Le sémiologue François Jost, auteur de La Méchanceté en actes à l’ère numérique (CNRS éditions) analyse pour 20 Minutes la violence propre à ces émissions de téléréalité.

Le harcèlement fait-il partie de l’écriture de la téléréalité ?

Aujourd’hui, oui je pense. Dans les Anges, les Marseillais et les autres, il y a souvent une victime qui subit tous les coups et, j’ai observé en travaillant sur mon livre, que ça tombe souvent sur une blonde [dans la séquence qui nous occupe, la candidate est également blonde]. La blonde a l’image de l’idiote, sur le modèle des blagues. La téléréalité d’aujourd’hui attire les jeunes sur cet aspect-là : les clashs et les boucs émissaires.

Ces émissions ne vont-elles pas à l’encontre de la campagne anti-harcèlement à l’école portée par le gouvernement ?

La téléréalité qui plaît plutôt aux jeunes flatte les mauvais penchants. L’adolescence est un âge où on est plus cruel qu’à d’autres moments de la vie. On sait que les ados réalisent parfois des vidéos dégradantes dans la vraie vie. C’est une manière de leur renvoyer la même chose à travers le petit écran. La version optimiste serait de voir ces séquences comme un exutoire. On sait que la téléréalité est en grande partie scénarisée par les producteurs. Il vaut mieux que le harcèlement soit mis en scène que réel, mais il est évident que la diffusion de ce genre de séquences va à l’encontre du discours éthique actuel sur la façon de se comporter les unes avec les autres.

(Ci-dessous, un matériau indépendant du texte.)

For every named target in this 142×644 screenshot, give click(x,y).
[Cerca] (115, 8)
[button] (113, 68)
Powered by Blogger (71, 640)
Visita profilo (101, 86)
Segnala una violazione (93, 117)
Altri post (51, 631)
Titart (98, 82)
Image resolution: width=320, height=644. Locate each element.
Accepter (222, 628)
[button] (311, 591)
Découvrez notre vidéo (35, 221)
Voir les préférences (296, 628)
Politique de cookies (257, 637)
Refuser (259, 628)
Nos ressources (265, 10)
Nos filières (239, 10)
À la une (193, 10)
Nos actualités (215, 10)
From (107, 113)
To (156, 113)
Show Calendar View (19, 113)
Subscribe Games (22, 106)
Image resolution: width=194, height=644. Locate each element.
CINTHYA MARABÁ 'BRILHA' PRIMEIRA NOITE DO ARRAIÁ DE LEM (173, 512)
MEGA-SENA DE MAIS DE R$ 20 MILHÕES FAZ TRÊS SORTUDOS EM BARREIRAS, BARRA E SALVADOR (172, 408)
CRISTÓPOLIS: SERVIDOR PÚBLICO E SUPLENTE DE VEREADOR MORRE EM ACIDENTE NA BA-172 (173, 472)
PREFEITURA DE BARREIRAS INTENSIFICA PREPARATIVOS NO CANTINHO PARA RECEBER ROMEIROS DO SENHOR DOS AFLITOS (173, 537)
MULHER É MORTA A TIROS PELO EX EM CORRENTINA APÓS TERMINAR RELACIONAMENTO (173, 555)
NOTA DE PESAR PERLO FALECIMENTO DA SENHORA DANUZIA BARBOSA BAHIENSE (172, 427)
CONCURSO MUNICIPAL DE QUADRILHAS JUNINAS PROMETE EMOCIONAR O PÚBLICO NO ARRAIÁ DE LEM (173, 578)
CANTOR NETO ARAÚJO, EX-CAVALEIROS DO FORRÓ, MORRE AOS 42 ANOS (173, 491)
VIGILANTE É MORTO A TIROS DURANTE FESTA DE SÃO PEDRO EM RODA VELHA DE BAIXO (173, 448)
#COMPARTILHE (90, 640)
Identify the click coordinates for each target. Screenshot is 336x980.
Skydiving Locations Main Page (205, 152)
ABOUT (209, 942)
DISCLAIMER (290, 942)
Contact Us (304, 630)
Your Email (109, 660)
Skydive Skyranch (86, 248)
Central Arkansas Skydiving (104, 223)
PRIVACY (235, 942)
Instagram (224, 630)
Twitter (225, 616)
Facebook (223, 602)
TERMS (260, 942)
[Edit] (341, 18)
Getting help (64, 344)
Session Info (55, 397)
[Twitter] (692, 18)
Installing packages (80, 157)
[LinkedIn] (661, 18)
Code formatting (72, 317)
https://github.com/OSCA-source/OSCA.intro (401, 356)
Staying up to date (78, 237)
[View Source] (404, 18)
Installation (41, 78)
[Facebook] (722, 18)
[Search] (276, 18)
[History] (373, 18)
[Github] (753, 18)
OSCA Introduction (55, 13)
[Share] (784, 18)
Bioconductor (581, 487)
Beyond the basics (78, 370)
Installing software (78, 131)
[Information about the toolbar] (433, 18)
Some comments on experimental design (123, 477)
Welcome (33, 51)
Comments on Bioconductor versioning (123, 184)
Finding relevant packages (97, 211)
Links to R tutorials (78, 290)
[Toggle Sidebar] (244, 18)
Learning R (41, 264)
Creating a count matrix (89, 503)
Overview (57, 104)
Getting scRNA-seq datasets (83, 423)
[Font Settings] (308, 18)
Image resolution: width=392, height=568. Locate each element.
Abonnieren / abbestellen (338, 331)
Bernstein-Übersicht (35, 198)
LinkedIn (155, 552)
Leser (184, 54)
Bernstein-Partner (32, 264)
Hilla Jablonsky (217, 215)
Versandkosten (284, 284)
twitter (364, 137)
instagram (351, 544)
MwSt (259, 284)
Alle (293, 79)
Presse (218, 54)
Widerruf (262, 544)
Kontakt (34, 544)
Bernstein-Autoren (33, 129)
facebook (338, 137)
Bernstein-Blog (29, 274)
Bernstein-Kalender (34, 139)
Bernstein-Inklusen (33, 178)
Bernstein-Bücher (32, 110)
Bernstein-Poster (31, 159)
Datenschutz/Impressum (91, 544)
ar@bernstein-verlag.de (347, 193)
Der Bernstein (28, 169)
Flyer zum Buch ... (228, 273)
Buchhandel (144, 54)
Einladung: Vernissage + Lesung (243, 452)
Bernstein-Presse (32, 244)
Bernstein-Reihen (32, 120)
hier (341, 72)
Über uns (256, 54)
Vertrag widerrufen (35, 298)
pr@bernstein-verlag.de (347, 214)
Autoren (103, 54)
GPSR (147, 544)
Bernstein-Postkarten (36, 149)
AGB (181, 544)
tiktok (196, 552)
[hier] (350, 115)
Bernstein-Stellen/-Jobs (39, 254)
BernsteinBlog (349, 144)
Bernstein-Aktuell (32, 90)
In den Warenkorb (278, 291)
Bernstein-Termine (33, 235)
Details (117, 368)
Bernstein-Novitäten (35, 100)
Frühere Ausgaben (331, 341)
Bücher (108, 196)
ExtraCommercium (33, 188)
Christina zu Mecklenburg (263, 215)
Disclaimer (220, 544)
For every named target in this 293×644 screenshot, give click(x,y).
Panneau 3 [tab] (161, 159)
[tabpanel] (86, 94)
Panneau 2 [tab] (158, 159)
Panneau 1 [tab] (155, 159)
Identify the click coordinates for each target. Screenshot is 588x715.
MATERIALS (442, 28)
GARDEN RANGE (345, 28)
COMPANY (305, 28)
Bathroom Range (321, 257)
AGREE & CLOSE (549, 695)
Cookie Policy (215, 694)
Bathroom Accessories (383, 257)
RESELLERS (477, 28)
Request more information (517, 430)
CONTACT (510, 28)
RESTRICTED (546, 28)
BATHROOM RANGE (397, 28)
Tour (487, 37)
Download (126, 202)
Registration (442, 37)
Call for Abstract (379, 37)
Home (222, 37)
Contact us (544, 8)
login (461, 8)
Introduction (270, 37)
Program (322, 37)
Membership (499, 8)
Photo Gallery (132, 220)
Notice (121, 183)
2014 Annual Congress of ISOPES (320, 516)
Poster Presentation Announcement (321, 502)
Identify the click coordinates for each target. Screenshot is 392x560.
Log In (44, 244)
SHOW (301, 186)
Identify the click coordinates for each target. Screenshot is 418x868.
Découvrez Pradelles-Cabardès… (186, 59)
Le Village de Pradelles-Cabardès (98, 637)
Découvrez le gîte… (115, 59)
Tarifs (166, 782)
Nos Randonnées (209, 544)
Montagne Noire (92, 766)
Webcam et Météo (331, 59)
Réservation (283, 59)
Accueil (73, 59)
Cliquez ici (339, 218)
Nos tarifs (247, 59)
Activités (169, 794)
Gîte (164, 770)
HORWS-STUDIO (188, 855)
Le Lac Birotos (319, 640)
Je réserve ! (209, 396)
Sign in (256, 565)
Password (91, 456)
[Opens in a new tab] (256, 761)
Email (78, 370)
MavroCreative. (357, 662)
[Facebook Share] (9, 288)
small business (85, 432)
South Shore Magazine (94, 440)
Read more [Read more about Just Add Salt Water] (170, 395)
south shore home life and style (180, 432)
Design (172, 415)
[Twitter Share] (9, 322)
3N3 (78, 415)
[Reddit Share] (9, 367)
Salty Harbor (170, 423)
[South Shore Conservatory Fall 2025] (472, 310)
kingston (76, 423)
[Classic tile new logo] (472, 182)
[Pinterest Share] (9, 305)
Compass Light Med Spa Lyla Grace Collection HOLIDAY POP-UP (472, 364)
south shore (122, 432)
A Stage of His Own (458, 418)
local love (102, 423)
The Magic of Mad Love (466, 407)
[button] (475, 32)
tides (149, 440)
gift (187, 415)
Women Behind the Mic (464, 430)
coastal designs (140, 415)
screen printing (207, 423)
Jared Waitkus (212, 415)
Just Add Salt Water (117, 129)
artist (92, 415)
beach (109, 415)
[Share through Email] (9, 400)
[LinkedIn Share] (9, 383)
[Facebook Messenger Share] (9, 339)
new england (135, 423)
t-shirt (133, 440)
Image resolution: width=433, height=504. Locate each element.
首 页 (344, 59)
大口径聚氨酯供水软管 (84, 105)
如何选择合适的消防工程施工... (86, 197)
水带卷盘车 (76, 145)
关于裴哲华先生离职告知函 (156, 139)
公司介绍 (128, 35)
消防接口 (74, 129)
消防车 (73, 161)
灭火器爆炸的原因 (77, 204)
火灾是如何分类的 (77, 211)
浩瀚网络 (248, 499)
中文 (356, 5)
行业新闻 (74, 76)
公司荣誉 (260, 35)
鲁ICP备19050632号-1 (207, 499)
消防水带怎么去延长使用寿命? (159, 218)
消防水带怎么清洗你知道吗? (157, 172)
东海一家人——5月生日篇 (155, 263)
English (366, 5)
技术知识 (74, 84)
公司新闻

La téléréalité ferait-elle les mêmes audiences sans la violence ?

C’est sûr. Ce qui plaît dans la téléréalité, ce n’est peut-être pas le harcèlement, mais les clashs. Il suffit de regarder ce qui est mis en avant sur YouTube, ce ne sont pas les moments de béatitudes. Le harcèlement, c’est pire, car il y a une victime désignée, mais si on enlevait ça, il ne resterait plus grand-chose.